Syslog traffic issues on Firebox
Syslog traffic from a T80 not making it over the tunnel to the Syslog server
-HQ has a Syslog server @ 10.1.11.116. Sitting behind an M4800 firebox
-Branch office firewall is a T80 running 12.8.0, with SYSLOG pointed to 10.1.11.116
-Policy based VPN (not virtual interface VPN) is set up between the fireboxes and working properly
-Syslog server does NOT see capture any logs from the branch firewall
-From the T80 I can view Traffic Monitor and observe all normal traffic getting logged here
-Dimension logging in the cloud is receiving logs and recording them for the branch office
-I have “Enable logging for traffic sent from this device” checked under the Diagnostic Logs settings
- Why do I never see Syslog traffic in Traffic monitor? This would be useful for troubleshooting. Shouldn't this be seen?
- What interface should I expect the source of the Syslog traffic to be coming from, since it's generated on the firebox?
When viewing PCAPs from the T80's physical LAN interfaces, I never see Syslog traffic.
When I view a PCAP the T80's WAN interface I see my Syslog traffic with the branch offices PUBLIC WAN IP as the source, Syslog server's private address (10.1.11.116) as the destination, and the destination interface is the WAN interface, not a tunnel. Assuming I am onto something here.
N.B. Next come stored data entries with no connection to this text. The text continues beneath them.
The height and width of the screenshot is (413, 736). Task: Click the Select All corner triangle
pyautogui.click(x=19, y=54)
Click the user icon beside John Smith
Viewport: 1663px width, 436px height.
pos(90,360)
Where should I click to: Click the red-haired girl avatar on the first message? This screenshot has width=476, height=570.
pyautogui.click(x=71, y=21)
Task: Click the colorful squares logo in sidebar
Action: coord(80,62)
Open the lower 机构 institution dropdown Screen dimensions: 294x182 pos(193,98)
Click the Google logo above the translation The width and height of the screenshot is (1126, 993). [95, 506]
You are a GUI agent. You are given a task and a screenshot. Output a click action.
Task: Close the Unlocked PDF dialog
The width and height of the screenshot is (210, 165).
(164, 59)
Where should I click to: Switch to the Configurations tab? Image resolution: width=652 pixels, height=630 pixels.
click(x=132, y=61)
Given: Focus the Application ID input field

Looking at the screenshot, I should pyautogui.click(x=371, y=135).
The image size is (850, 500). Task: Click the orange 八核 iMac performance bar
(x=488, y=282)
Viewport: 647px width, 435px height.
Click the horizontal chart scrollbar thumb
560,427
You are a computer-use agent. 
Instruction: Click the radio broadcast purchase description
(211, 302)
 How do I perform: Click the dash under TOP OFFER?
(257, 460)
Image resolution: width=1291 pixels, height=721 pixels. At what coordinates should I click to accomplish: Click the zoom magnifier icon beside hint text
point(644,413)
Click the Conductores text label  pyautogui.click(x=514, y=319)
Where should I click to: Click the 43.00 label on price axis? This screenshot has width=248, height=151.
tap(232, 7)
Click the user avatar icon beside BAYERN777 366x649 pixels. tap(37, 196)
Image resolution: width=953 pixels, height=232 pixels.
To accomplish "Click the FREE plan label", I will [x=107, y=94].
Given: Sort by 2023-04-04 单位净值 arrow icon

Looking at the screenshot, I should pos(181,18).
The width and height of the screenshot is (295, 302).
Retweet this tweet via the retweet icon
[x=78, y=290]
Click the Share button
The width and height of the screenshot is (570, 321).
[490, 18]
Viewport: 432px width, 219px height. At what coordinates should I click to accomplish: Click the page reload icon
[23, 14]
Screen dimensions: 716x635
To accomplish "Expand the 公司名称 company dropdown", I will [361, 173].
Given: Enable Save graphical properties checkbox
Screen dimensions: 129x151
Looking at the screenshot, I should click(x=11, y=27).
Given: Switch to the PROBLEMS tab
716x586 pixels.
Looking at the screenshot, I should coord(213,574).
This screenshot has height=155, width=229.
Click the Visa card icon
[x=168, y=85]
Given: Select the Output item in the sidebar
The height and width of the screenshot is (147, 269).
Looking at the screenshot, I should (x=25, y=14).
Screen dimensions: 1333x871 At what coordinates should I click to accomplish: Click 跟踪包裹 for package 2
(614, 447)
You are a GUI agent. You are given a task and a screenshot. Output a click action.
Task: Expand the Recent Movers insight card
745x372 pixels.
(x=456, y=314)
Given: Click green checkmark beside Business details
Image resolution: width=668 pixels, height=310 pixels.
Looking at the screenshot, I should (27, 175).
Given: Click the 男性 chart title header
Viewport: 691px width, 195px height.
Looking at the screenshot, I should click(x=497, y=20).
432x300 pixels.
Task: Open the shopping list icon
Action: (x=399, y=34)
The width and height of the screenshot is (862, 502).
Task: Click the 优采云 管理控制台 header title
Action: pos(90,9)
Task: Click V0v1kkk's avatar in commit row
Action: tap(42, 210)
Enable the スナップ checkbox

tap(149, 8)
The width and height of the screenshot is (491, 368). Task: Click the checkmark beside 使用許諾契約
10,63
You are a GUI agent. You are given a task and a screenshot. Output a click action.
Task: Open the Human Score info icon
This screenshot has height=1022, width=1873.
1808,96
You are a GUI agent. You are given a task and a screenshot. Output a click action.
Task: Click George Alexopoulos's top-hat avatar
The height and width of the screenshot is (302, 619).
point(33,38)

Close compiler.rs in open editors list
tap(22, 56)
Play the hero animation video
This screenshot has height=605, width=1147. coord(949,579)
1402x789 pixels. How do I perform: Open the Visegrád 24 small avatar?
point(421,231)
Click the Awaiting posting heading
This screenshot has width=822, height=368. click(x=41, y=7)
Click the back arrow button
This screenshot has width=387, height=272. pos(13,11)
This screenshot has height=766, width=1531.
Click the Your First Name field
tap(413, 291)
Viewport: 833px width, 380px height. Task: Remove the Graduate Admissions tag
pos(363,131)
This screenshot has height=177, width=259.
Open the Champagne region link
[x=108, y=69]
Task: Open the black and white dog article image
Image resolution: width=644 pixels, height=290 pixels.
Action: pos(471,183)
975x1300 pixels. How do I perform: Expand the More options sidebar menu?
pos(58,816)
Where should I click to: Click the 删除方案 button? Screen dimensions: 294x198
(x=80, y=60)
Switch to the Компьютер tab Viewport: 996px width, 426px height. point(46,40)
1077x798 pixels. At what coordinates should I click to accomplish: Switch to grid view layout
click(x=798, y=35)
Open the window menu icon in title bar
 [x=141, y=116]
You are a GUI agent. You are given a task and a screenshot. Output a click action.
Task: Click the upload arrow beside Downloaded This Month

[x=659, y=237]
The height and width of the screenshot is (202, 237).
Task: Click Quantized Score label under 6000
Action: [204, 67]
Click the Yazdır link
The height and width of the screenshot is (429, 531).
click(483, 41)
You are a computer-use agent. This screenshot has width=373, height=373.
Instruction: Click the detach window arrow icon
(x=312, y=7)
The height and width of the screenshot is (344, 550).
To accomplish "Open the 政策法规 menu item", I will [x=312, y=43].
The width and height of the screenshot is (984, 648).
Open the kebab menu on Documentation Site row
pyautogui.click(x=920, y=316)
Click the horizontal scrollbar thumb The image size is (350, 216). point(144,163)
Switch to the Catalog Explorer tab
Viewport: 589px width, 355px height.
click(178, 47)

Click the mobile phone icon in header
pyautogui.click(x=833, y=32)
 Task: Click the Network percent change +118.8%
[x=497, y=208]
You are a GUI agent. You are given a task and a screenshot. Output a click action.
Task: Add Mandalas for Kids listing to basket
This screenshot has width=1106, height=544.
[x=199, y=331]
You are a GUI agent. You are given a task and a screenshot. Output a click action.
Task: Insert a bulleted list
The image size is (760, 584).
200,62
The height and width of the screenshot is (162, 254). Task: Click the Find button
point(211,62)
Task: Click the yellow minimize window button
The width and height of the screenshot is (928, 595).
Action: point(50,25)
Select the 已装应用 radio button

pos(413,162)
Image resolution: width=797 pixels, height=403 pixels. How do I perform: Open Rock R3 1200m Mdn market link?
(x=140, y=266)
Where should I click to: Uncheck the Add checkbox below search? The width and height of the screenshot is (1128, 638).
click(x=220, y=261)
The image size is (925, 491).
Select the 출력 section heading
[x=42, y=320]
- Is it not possible to use a Syslog server that over a point to point VPN? Would route based VPN work better?
Let me cut to the chase. I have other branch offices set up seemingly the exact same way and Syslog traffic makes it to the Syslog server. I do still see some oddities from these working set ups:
-Traffic Monitor from these working branch still do not catch the Syslog traffic, even though Syslog traffic does make it over the tunnel and the Syslog server receives it.
-I still do not see Syslog traffic in PCAP from the working firebox's. Tried all and I can never see it from the branch.
When reviewing the working setup, the syslog server sees the Syslog traffic come from the branch offices VLAN1 interface IP
- How is this chosen? Is there a precedent of using the lowest VLAN interface or the interface with the lowest IP address or something? Curious about this, because the branch office with the problem does not use VLAN interfaces. It just has a trusted interface.
Of course I am going to open a ticket as well, but all recent cases have taken DAYS to get a response so asking here too.